■ PROBLEM STATEMENT
Print only the lines running from the line with "Task: Open the wallet icon in sidebar" to the final line below, both included, exactly as written and without the pictures.

■ EXTRACTED MATERIAL

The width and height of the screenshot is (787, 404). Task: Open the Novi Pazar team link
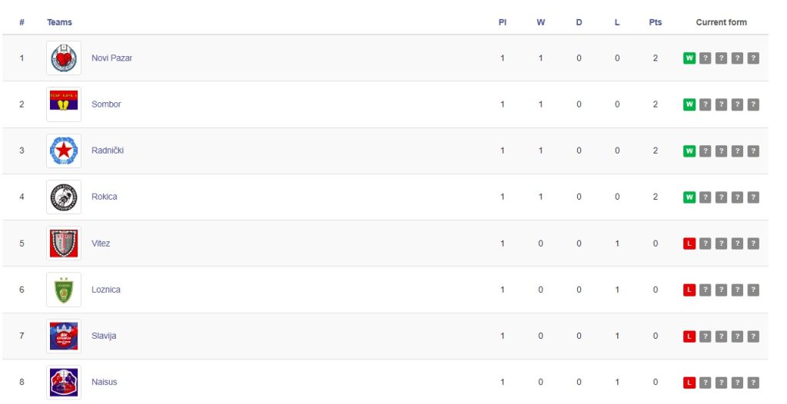(x=112, y=58)
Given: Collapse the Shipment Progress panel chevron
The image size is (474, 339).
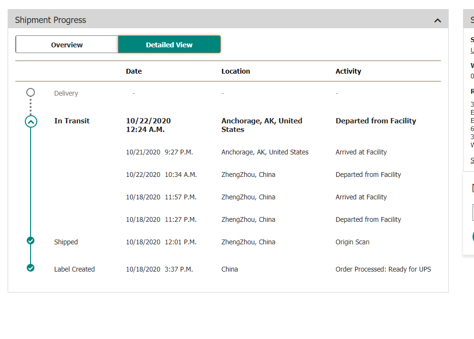Looking at the screenshot, I should [437, 21].
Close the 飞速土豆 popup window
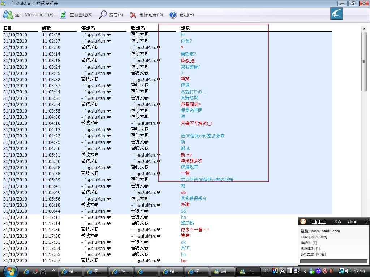 pyautogui.click(x=366, y=222)
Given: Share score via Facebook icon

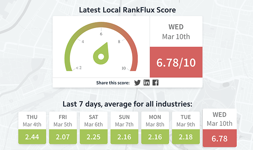Looking at the screenshot, I should click(155, 82).
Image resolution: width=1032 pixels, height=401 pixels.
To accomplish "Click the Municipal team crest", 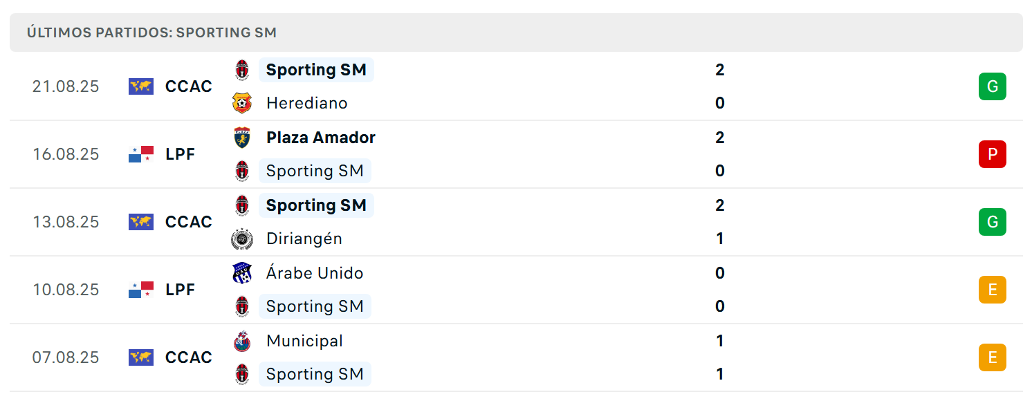I will (x=241, y=341).
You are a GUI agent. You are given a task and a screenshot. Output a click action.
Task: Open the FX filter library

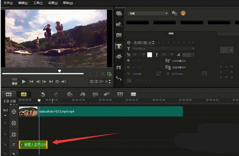[x=119, y=68]
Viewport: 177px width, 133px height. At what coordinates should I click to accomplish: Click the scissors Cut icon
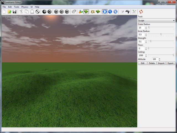click(21, 12)
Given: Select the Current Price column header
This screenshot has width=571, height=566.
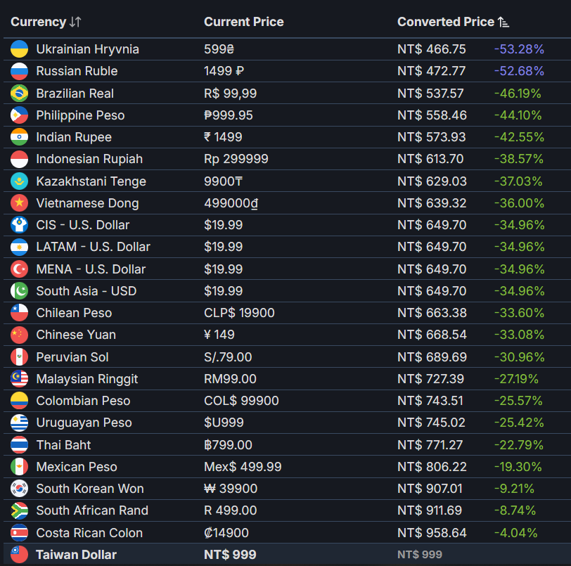Looking at the screenshot, I should 243,22.
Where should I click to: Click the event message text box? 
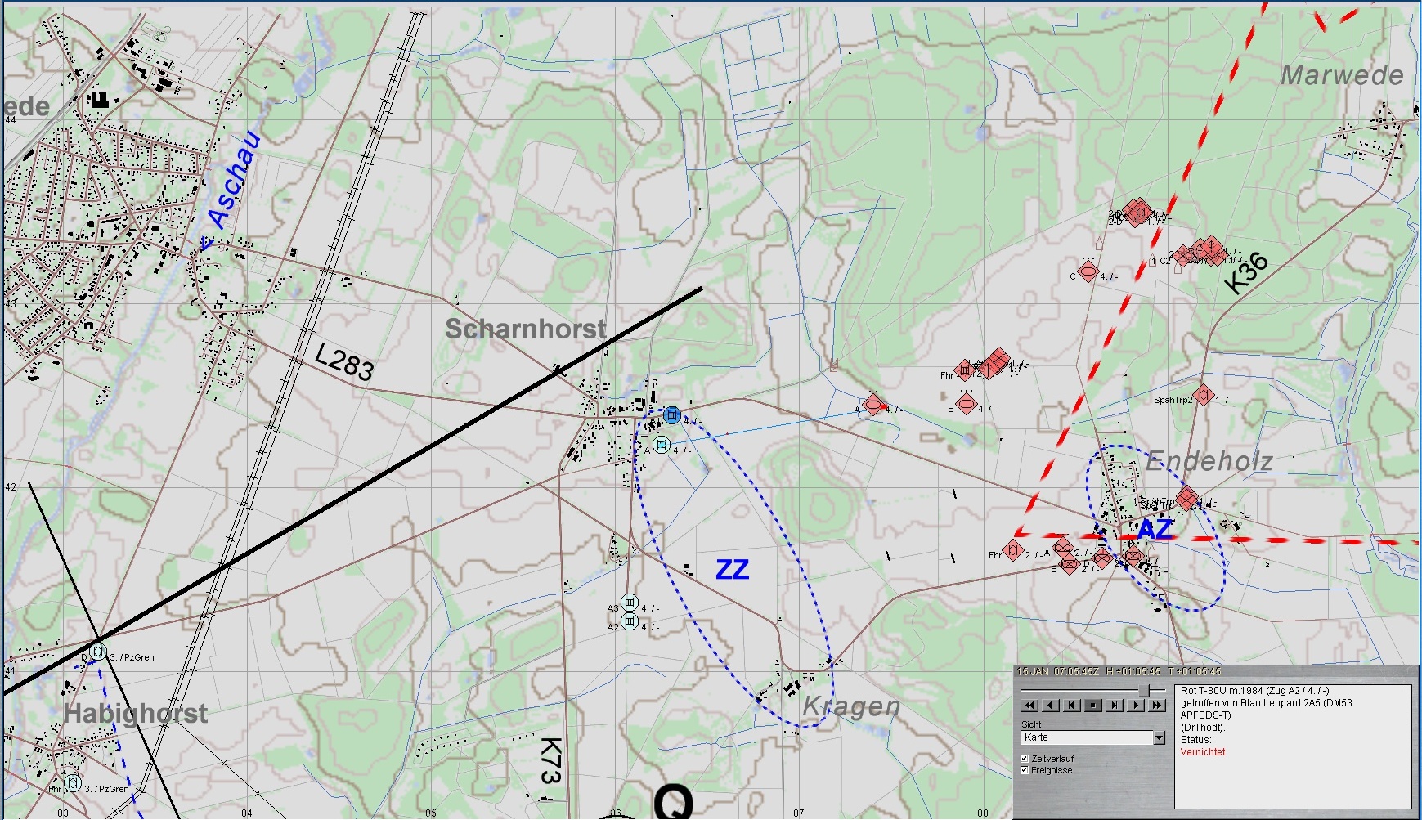pyautogui.click(x=1292, y=746)
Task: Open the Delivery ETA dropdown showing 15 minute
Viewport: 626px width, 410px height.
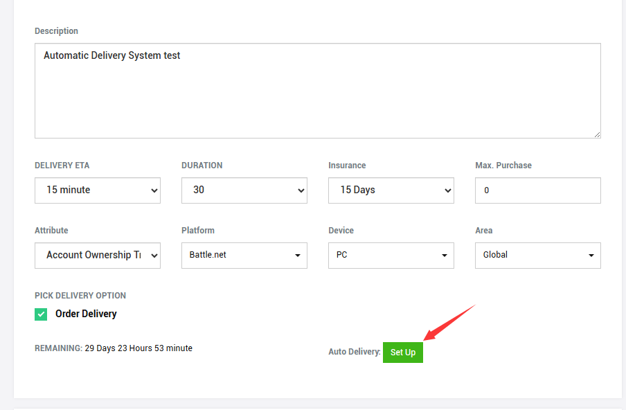Action: coord(97,190)
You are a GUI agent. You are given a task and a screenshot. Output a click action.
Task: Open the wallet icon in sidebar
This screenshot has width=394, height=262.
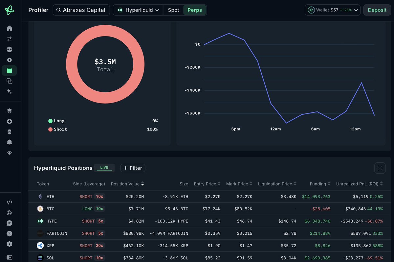tap(9, 70)
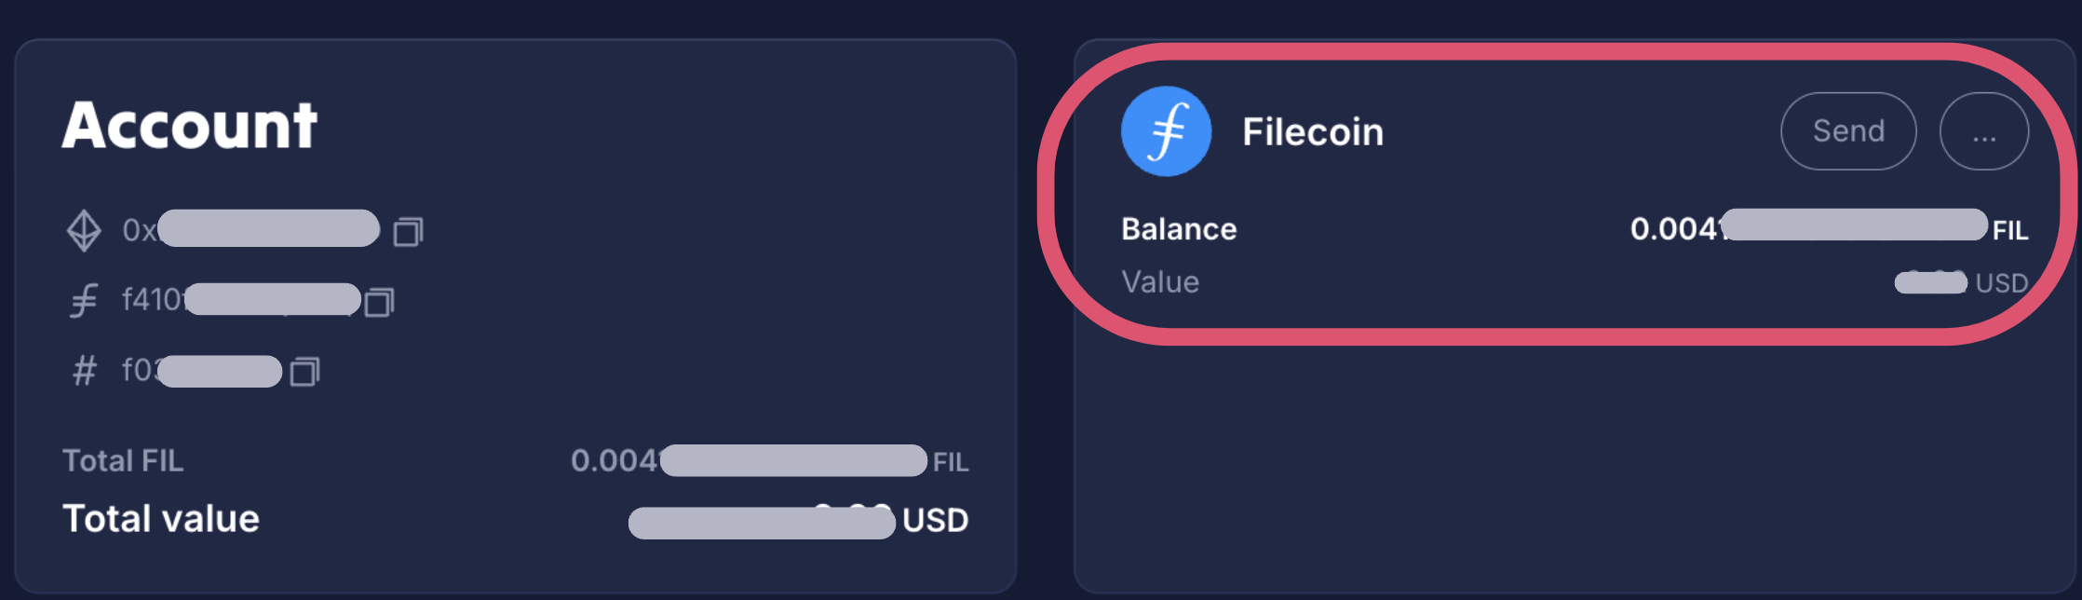Click the redacted f410 address field
This screenshot has width=2082, height=600.
point(275,300)
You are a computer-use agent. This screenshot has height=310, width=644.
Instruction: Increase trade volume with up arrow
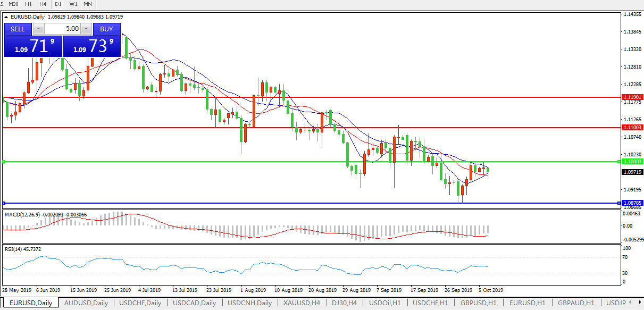pos(86,29)
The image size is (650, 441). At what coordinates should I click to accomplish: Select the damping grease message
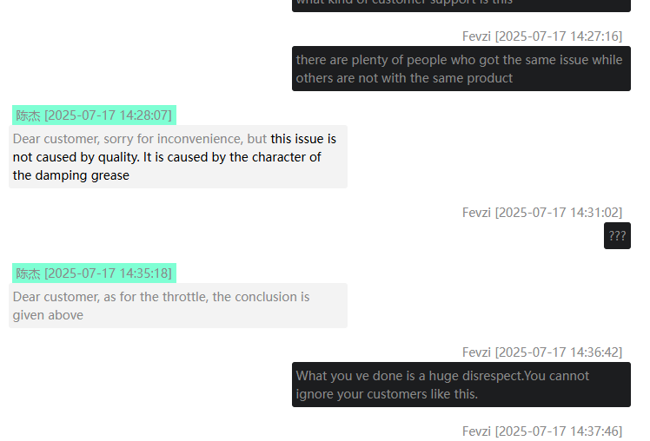(x=178, y=157)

■ RESPONSE TO THE EXERCISE
Task: Open the wallet icon in sidebar
This screenshot has width=394, height=262.
tap(9, 70)
Click the redacted f410 address field
This screenshot has width=2082, height=600.
point(275,300)
You are a computer-use agent. This screenshot has height=310, width=644.
Instruction: Increase trade volume with up arrow
pos(86,29)
The image size is (650, 441). At what coordinates should I click to accomplish: Select the damping grease message
(x=178, y=157)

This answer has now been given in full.